◆ Written task
Copy each of the following items exactly as it appears, with no changes.

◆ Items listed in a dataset
________

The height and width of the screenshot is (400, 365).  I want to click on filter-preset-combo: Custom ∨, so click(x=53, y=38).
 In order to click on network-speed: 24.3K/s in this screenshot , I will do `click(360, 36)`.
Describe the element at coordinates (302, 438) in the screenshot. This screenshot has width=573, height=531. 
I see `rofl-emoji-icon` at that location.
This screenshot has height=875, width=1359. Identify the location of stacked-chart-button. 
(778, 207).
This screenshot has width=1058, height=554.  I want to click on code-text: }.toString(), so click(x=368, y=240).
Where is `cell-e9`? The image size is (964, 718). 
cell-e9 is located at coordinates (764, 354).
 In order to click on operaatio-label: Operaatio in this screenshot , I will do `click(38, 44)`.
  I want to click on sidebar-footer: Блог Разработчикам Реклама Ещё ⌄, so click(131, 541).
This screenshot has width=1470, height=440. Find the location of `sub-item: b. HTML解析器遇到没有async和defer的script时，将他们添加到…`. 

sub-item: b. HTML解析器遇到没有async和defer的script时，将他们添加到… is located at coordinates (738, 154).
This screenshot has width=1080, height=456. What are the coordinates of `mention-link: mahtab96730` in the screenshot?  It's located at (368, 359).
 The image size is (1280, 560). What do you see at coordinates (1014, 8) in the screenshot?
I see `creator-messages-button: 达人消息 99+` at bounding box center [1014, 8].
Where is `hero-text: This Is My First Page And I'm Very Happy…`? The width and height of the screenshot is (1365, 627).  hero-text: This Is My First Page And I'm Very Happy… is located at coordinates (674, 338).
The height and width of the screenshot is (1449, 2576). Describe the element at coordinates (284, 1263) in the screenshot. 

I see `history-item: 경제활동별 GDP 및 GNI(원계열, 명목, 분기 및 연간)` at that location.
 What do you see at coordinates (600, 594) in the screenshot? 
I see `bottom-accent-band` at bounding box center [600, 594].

________

◆ Task solution
The height and width of the screenshot is (400, 365).  I want to click on filter-preset-combo: Custom ∨, so click(x=53, y=38).
 In order to click on network-speed: 24.3K/s in this screenshot , I will do `click(360, 36)`.
Describe the element at coordinates (302, 438) in the screenshot. This screenshot has width=573, height=531. 
I see `rofl-emoji-icon` at that location.
This screenshot has height=875, width=1359. Identify the location of stacked-chart-button. 
(778, 207).
This screenshot has width=1058, height=554.  I want to click on code-text: }.toString(), so click(x=368, y=240).
Where is `cell-e9`? The image size is (964, 718). 
cell-e9 is located at coordinates (764, 354).
 In order to click on operaatio-label: Operaatio in this screenshot , I will do `click(38, 44)`.
  I want to click on sidebar-footer: Блог Разработчикам Реклама Ещё ⌄, so click(131, 541).
This screenshot has width=1470, height=440. Find the location of `sub-item: b. HTML解析器遇到没有async和defer的script时，将他们添加到…`. 

sub-item: b. HTML解析器遇到没有async和defer的script时，将他们添加到… is located at coordinates (738, 154).
This screenshot has width=1080, height=456. What are the coordinates of `mention-link: mahtab96730` in the screenshot?  It's located at (368, 359).
 The image size is (1280, 560). What do you see at coordinates (1014, 8) in the screenshot?
I see `creator-messages-button: 达人消息 99+` at bounding box center [1014, 8].
Where is `hero-text: This Is My First Page And I'm Very Happy…`? The width and height of the screenshot is (1365, 627).  hero-text: This Is My First Page And I'm Very Happy… is located at coordinates (674, 338).
The height and width of the screenshot is (1449, 2576). Describe the element at coordinates (284, 1263) in the screenshot. 

I see `history-item: 경제활동별 GDP 및 GNI(원계열, 명목, 분기 및 연간)` at that location.
 What do you see at coordinates (600, 594) in the screenshot? 
I see `bottom-accent-band` at bounding box center [600, 594].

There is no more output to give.